_PROBLEM DESCRIPTION_
Starting at the line that contains "This screenshot has height=819, width=1456.", output each line through the end of the data exactly, and nothing more.

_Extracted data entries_

┌──

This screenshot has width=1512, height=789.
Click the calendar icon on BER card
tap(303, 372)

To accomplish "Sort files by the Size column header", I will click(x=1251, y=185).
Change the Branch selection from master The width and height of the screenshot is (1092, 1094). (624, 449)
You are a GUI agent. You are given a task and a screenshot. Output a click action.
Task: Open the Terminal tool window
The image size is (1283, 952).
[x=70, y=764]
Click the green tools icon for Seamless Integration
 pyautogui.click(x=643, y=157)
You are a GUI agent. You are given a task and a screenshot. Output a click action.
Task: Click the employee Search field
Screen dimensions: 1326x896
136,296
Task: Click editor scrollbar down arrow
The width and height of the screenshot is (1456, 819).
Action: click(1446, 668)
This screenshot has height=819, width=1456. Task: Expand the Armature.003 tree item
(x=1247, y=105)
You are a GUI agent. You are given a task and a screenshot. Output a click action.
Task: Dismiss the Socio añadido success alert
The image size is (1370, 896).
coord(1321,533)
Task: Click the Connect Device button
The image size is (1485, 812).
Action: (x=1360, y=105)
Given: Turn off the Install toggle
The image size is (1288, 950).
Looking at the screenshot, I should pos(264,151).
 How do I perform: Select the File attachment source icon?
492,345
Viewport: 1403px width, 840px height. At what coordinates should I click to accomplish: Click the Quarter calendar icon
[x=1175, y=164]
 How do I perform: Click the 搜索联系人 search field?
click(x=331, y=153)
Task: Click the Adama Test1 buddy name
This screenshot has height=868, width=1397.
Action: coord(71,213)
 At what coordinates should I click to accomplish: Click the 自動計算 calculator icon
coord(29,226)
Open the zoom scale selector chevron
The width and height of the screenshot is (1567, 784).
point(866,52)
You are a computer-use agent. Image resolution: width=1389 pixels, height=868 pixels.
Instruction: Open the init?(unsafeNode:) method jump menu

└──

_RESPONSE TO THIS TASK_
This screenshot has height=819, width=1456. Task: Expand the Armature.003 tree item
(x=1247, y=105)
You are a GUI agent. You are given a task and a screenshot. Output a click action.
Task: Dismiss the Socio añadido success alert
The image size is (1370, 896).
coord(1321,533)
Task: Click the Connect Device button
The image size is (1485, 812).
Action: (x=1360, y=105)
Given: Turn off the Install toggle
The image size is (1288, 950).
Looking at the screenshot, I should pos(264,151).
 How do I perform: Select the File attachment source icon?
492,345
Viewport: 1403px width, 840px height. At what coordinates should I click to accomplish: Click the Quarter calendar icon
[x=1175, y=164]
 How do I perform: Click the 搜索联系人 search field?
click(x=331, y=153)
Task: Click the Adama Test1 buddy name
This screenshot has height=868, width=1397.
Action: coord(71,213)
 At what coordinates should I click to accomplish: Click the 自動計算 calculator icon
coord(29,226)
Open the zoom scale selector chevron
The width and height of the screenshot is (1567, 784).
point(866,52)
You are a computer-use agent. Image resolution: width=1389 pixels, height=868 pixels.
Instruction: Open the init?(unsafeNode:) method jump menu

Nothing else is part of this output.